#T-test
> prb<-read_csv("PRB2013.csv", col_names=T)
Parsed with column specification:
cols(
.default = col_double(),
Country = col_character(),
Continent = col_character(),
Region = col_character()
)
See spec(...) for full column specifications.
> names(prb)<-tolower(names(prb))
> prb_new<-prb%>% #we are creating a new dataframe called prb_new
+ mutate(Africa=ifelse(prb$continent=="Africa",yes= "Africa",no= "Not Africa")) # this new dataframe contains an additional dummy variable, Africa
> #summary statistics by group using group_by
> prb_new%>%
+ group_by(Africa)%>%
+ summarise(means=mean(tfr, na.rm=T), sds=sd(tfr, na.rm=T), n=n())

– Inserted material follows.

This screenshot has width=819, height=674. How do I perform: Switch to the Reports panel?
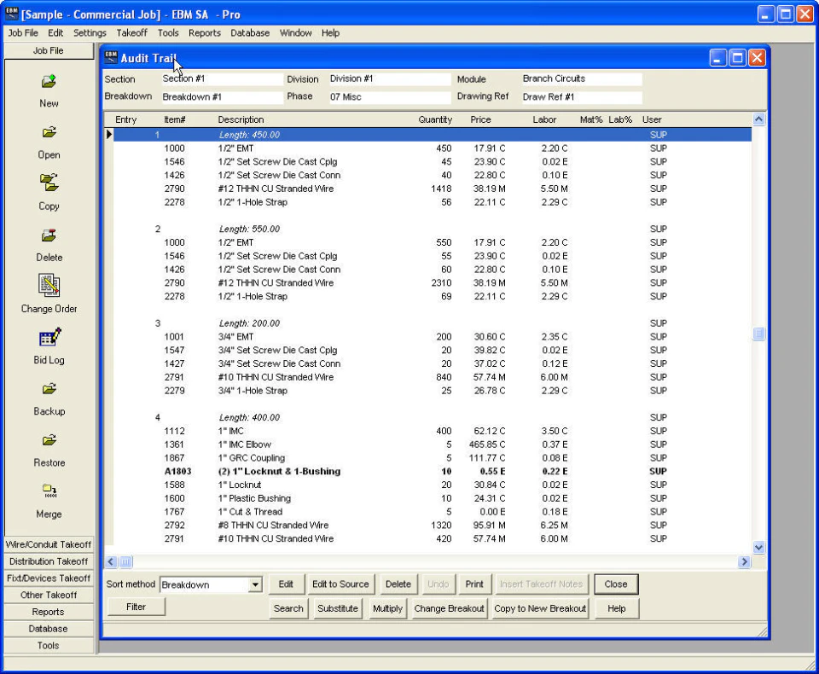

`summarise()` ungrouping output (override with `.groups` argument)
# A tibble: 2 x 4
Africa means sds n
<chr> <dbl> <dbl> <int>
1 Africa 4.61 1.42 55
2 Not Africa 2.25 0.889 153
> #significant t-test
> t.test(tfr~Africa, data=prb_new)
Welch Two Sample t-test
data: tfr by Africa
t = 11.559, df = 69.813, p-value < 2.2e-16
alternative hypothesis: true difference in means is not equal to 0
95 percent confidence interval:
1.954226 2.769268
sample estimates:
mean in group Africa mean in group Not Africa
4.612727 2.250980
> #Q1. The summary stats tell us: there are more 'NonAfrica' countries in the data than 'Africa'. 'Africa' observations have a much greater mean tfr than 'NonAfrica' observations. The 'Africa' observations have a greater SD, this indicates tfr for Africa has higher distribution (i.e. wider range).

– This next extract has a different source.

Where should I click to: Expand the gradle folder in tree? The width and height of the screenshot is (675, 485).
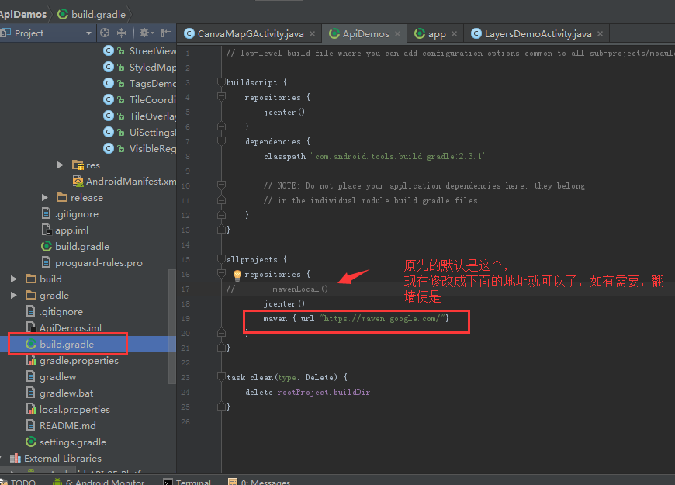click(x=14, y=296)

> #Q2. Based on the t-test results, we can conclude that the mean tfr are significantly different for the groups since the t-stat is 11.56 and df is high (69.8).
> prb_new2<-prb%>%
+ mutate(
+ Af_As=ifelse(prb$continent=="Africa","Africa",
+ ifelse(prb$continent=="Asia","Asia",NA))
+
+ )
> prb_new2 <-prb_new2 %>% na.omit(prb_new2$Af_As)
> prb_new2%>%
+ group_by(Af_As)%>%
+ summarise(means=mean(imr, na.rm=T), sds=sd(imr, na.rm=T), n=n())
`summarise()` ungrouping output (override with `.groups` argument)
# A tibble: 2 x 4
Af_As means sds n
<chr> <dbl> <dbl> <int>
1 Africa 63.6 25.2 40
2 Asia 29.0 21.9 22
> boxplot(prb_new2$imr~prb_new2$Af_As)
> t.test(imr~Af_As, data=prb_new2)
Welch Two Sample t-test
data: imr by Af_As
t = 5.6515, df = 48.856, p-value = 8.087e-07
alternative hypothesis: true difference in means is not equal to 0
95 percent confidence interval:
22.32233 46.95948
sample estimates:
mean in group Africa mean in group Asia
63.65000 29.00909
> #Q3.a The summary stats tell us: there are more African countries in the data than Asian. African countries have a much greater mean IMR than Asian countries. African countries have a slightly greater SD, indicating IMR for Africa has a somewhat greater distribution (i.e. wider range).
>
> #Q3.b The boxplots visually confirm that Africa has a greater mean (and median), and greater spread of the data. We can also see that data is right skewed for Asian countries.
>
> #Q3.cBased on the t-test results, we can conclude that the mean IMR are significantly different for the groups since the t-stat is 5.65 and df is 48.86.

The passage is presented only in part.